Hangimiz, aynı korkuyu ve endişeyi taşımıyoruz ki?
Kıbrıs’ta yaşıyor olmamız bile bu kaygıyı taşımamıza engel değil.
Bir çoğumuzun, çocuğu ya da aile fertlerinden bazıları Türkiye’de.
Öyle bile olmasa, insanlık adına kaygı taşıyoruz.
Terörün, Kıbrıs’a uzanabileceği endişesi de cabası tabi ki.
Ancak korkunun ecele faydası yok.
O yüzden, etnik kökene, dile, dine, v.s bakmaksızın, teröre karşı birleşme zamanı.
Kutuplaşarak, ayrışarak, bir birimiz ile uğraşma günü değil.
Çünkü, terör, öldürdüklerini, dinine, diline, etnik kökenine göre ayrıştırmıyor.
Terör, sadece düştüğü yeri değil, hepimizi yakan bir ateş.
O yüzden de ancak hep birlikte olursak söndürebiliriz.

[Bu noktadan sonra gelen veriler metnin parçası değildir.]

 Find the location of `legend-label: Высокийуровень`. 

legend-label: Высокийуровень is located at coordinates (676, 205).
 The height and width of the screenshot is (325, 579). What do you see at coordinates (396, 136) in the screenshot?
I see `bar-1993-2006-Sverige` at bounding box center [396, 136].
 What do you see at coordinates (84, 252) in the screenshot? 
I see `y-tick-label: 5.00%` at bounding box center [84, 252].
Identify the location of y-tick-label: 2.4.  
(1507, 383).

Tabi ki, biz halka da büyük görev düşüyor ancak, bu durumda, asıl büyük görev devletin ve hükümetin.
Öncelikle ilk görevleri, halkı yaşadığı korku psikolojisinden kurtarmak.

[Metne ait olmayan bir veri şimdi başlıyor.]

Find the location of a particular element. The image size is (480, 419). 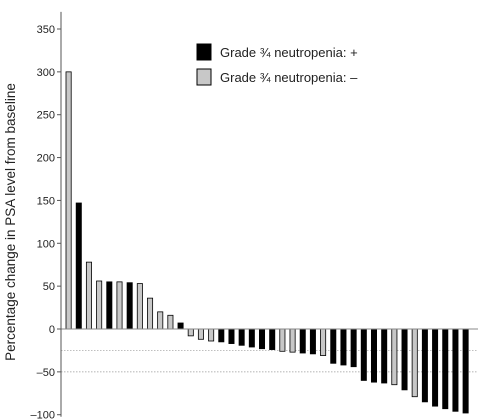

legend-label-negative: Grade ¾ neutropenia: – is located at coordinates (289, 78).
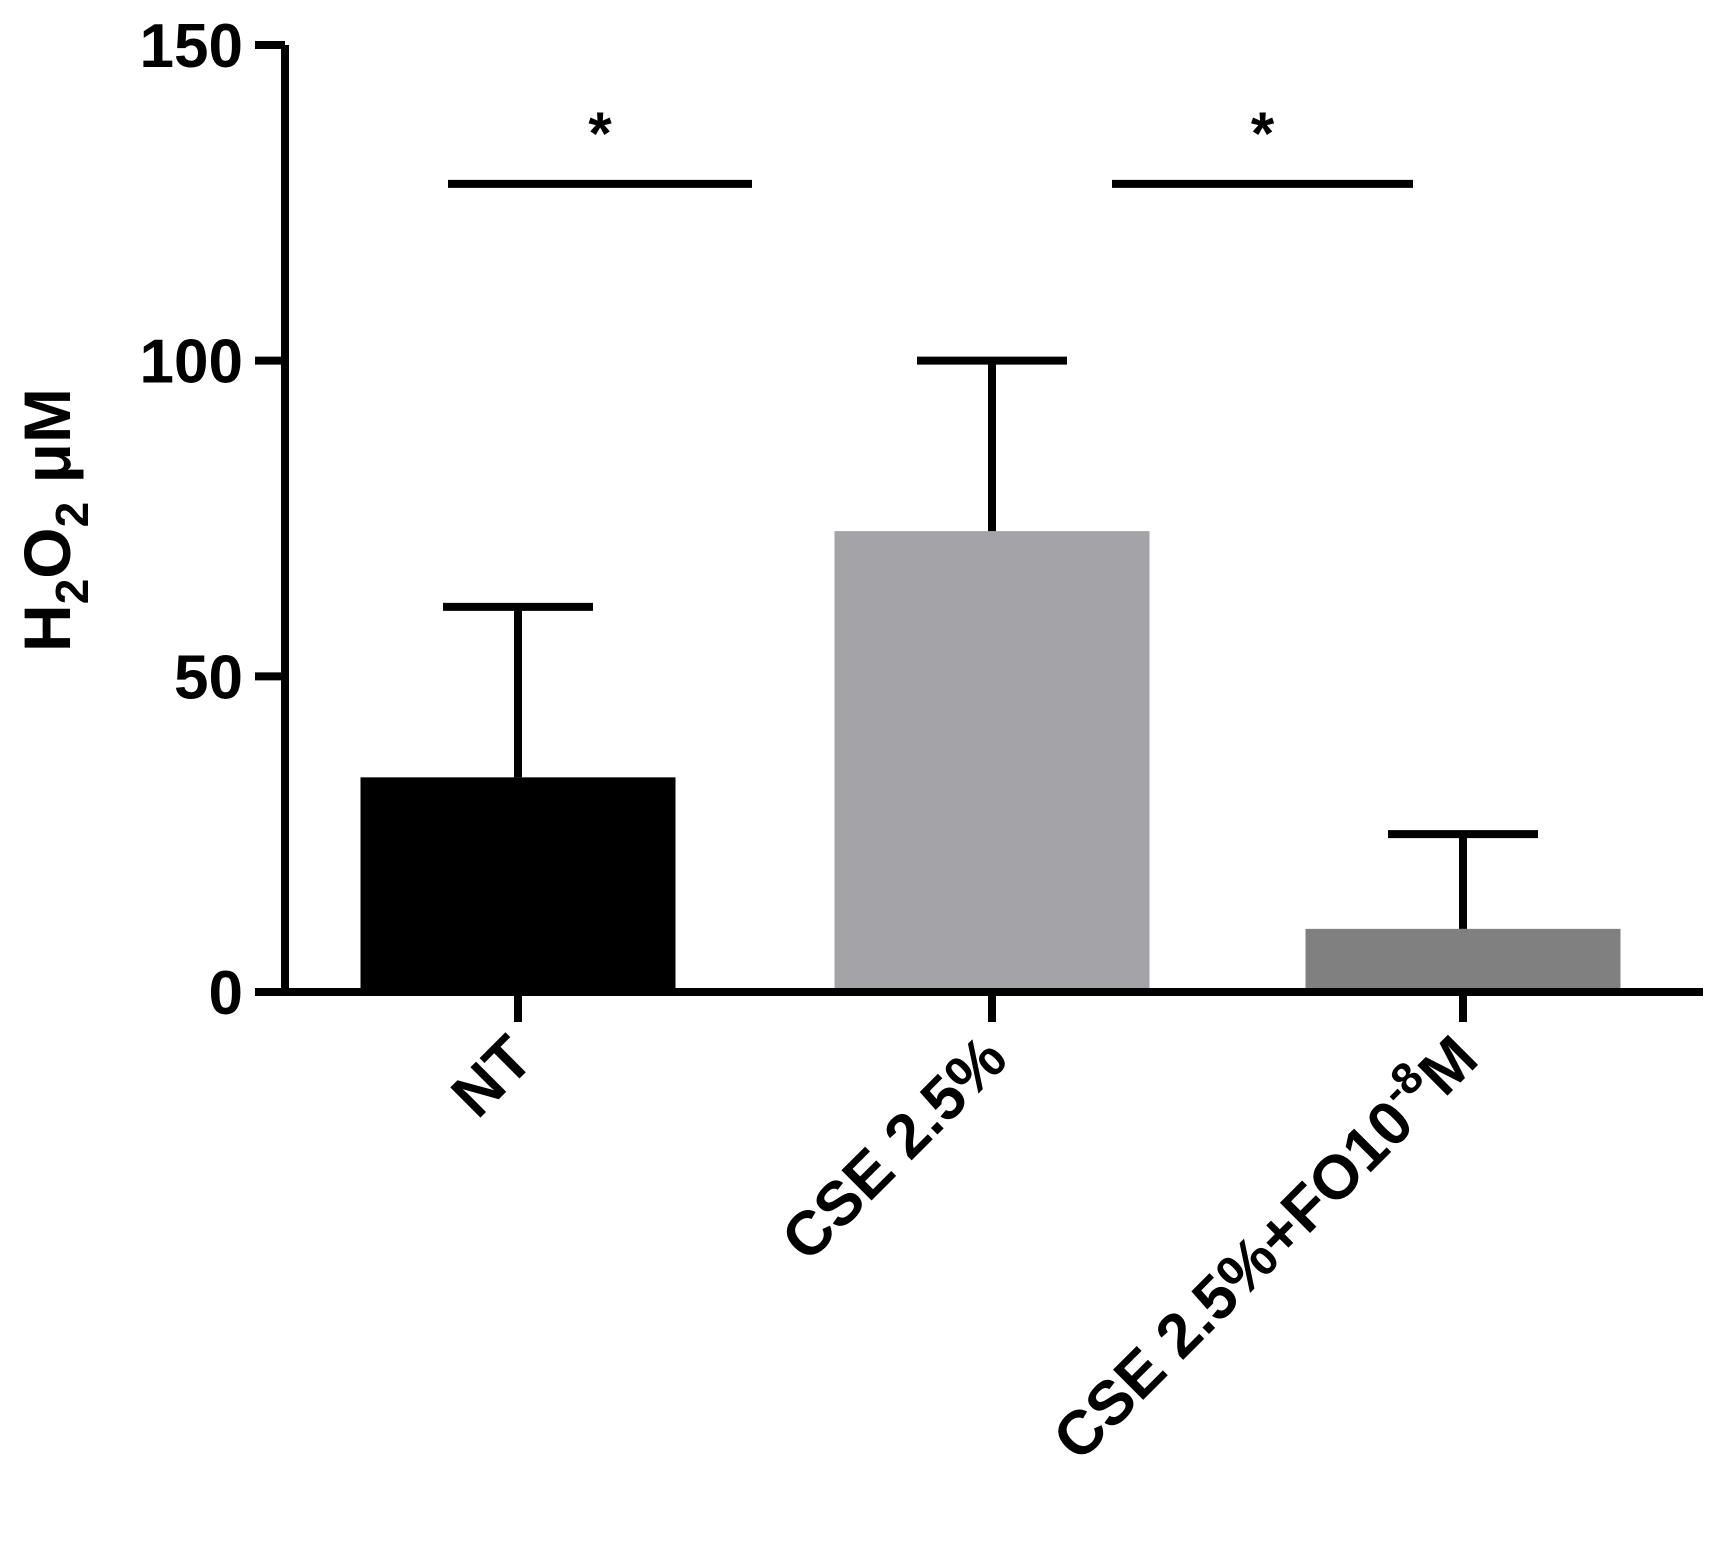 This screenshot has width=1713, height=1544. Describe the element at coordinates (54, 520) in the screenshot. I see `y-axis-title: H2O2 μM` at that location.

Bunun için de, bilgi akışının doğru ve güvenilir olması gerekir.
Örneğin, Alman Konsolosluğu, hafta sonu bombalı saldırı olacağına dair bir bilgi edindiklerini söyleyip, Türkiye’deki vatandaşlarını uyardı.
Buna karşılık İstanbul Valisi, “teyide muhtaç bir bilgi, itibar etmeyin” diyerek olayı hafife aldı ve ertesi gün bombalı saldırı oldu.
Ardından, bir sürü yerde bombalı saldırı olduğuna dair haberler yayılmaya başlandı ve halk panik ve korkuya sokuldu.
Her ne kadar Vali, başka bir saldırının olmadığını söylese de, halk, el yordamıyla söylenen bölgelerden haber almaya çalıştı.
Oysa, yetkili mercilerin yapacakları açıklamalara güven duyulabilse, bu korku da ortadan kalkacak.
Ayrıca, yetkililer, durumu halk ile şeffaf bir şekilde paylaşsa, terör amacına ulaşmayacak.
Misal, emniyet birimleri, aldıkları ihbarlar konusunda halkı bilgilendirip, uyarı yapsa, halk bu kadar korku ve panik yaşamayacak ve emniyet birimleri dışında gelecek olan haberlere itibar etmeyecek.
O yüzden, emniyet güçlerinin itibarı tekrar yükseltilmeli ve hakkaniyet duygusuyla atamalar yapılmalı.
Kaybedilen güvenin tekrar inşa edilmesi durumunda halk, polisle birlikte hareket ederek, terörle mücadele edecektir.
Tabi ki, bunun olması için, hükümetin bir stratejisinin ve planlarının olması gerekir.
Güvenini yitirmiş olan siyasiler ve bürokratlar istifa edip, yerine halk tarafından güven duyulan kişiler getirilmeli,
Hatta bu konuda, meclisteki tüm partiler, terörle mücadele için gölge bir kabine kurup, bir araya gelmeliler.
Böyle bir birliktelik, hem terörle mücadeleyi güçlendirecektir, hem de, partilerin, bu terör olaylarını, tek tek, kendi lehlerinde kullanmaları önlenmiş olacaktır.
Ne başkanlık, ne bölünme, ne iktidar sevdası ne de ayrışma için kullanılamayacaktır.
Madem ki, hepimiz, bu terörün, uluslar arası güçler, uyuşturucu ve silah tacirleri tarafından beslendiğini biliyoruz, o zaman, bu meseleyi, ulusal bir mesele sayıp, tek yürek olarak mücadele etmek de boynumuzun borcu.
Gerekirse, belli bir süre, olağan hal ilan edilip, terörün görünen yüzün çökertilmeli
Zira terörün hiçbir haklı gerekçesi olamaz ve terörle mücadele de, hiçbir manevi duyguya malzeme yapılamaz.